Consider VNet 2 and VNet 3 in the diagram above. If VM 1 needs to connect to VM 2 or Volume 2, or if VM 2 needs to connect to VM 1 or Volume 1, then you need to enable VNet peering between VNet 2 and VNet 3.
Additionally, consider a scenario where VNet 1 is peered with VNet 2, and VNet 2 is peered with VNet 3 in the same region. The resources from VNet 1 can connect to resources in VNet 2 but it cannot connect to resources in VNet 3, unless VNet 1 and VNet 3 are peered.
In the diagram above, although VM 3 can connect to Volume 1, VM 4 cannot connect to Volume 2. The reason for this is that the spoke VNets are not peered, and transit routing is not supported over VNet peering.
The following diagram illustrates a hybrid environment:
In the hybrid scenario, applications from on-premises datacenters need access to the resources in Azure. This is the case whether you want to extend your datacenter to Azure, or you want to use Azure native services or for disaster recovery. See VPN Gateway planning options for information on how to connect multiple resources on-premises to resources in Azure through a site-to-site VPN or an ExpressRoute.
In a hybrid hub-spoke topology, the hub VNet in Azure acts as a central point of connectivity to your on-premises network. The spokes are VNets peered with the hub, and they can be used to isolate workloads.
Depending on the configuration, you can connect on-premises resources to resources in the hub and the spokes.
In the topology illustrated above, the on-premises network is connected to a hub VNet in Azure, and there are 2 spoke VNets in the same region peered with the hub VNet. In this scenario, the connectivity options supported for Azure NetApp Files volumes are as follows:
- On-premises resources VM 1 and VM 2 can connect to Volume 1 in the hub over a site-to-site VPN or ExpressRoute circuit.
- On-premises resources VM 1 and VM 2 can connect to Volume 2 or Volume 3 over a site-to-site VPN and regional VNet peering.
- VM 3 in the hub VNet can connect to Volume 2 in spoke VNet 1 and Volume 3 in spoke VNet 2.

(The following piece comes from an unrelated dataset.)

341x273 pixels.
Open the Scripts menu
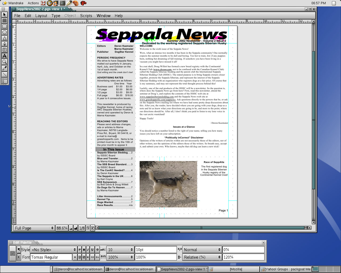[x=86, y=16]
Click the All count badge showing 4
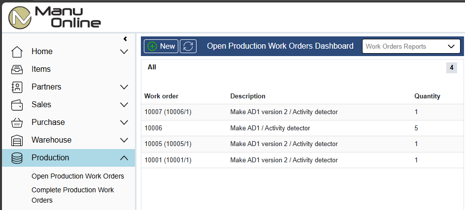The image size is (465, 210). pyautogui.click(x=451, y=68)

- VM 4 from spoke VNet 1 and VM 5 from spoke VNet 2 can connect to Volume 1 in the hub VNet.
- VM 4 in spoke VNet 1 cannot connect to Volume 3 in spoke VNet 2. Also, VM 5 in spoke VNet2 cannot connect to Volume 2 in spoke VNet 1. This is the case because the spoke VNets are not peered and transit routing is not supported over VNet peering.
- In the above architecture if there is a gateway in the spoke VNET as well, the connectivity to the ANF volume from on-prem connecting over the gateway in the Hub will be lost. By design, preference would be given to the gateway in the spoke VNet and so only machines connecting over that gateway can connect to the ANF volume.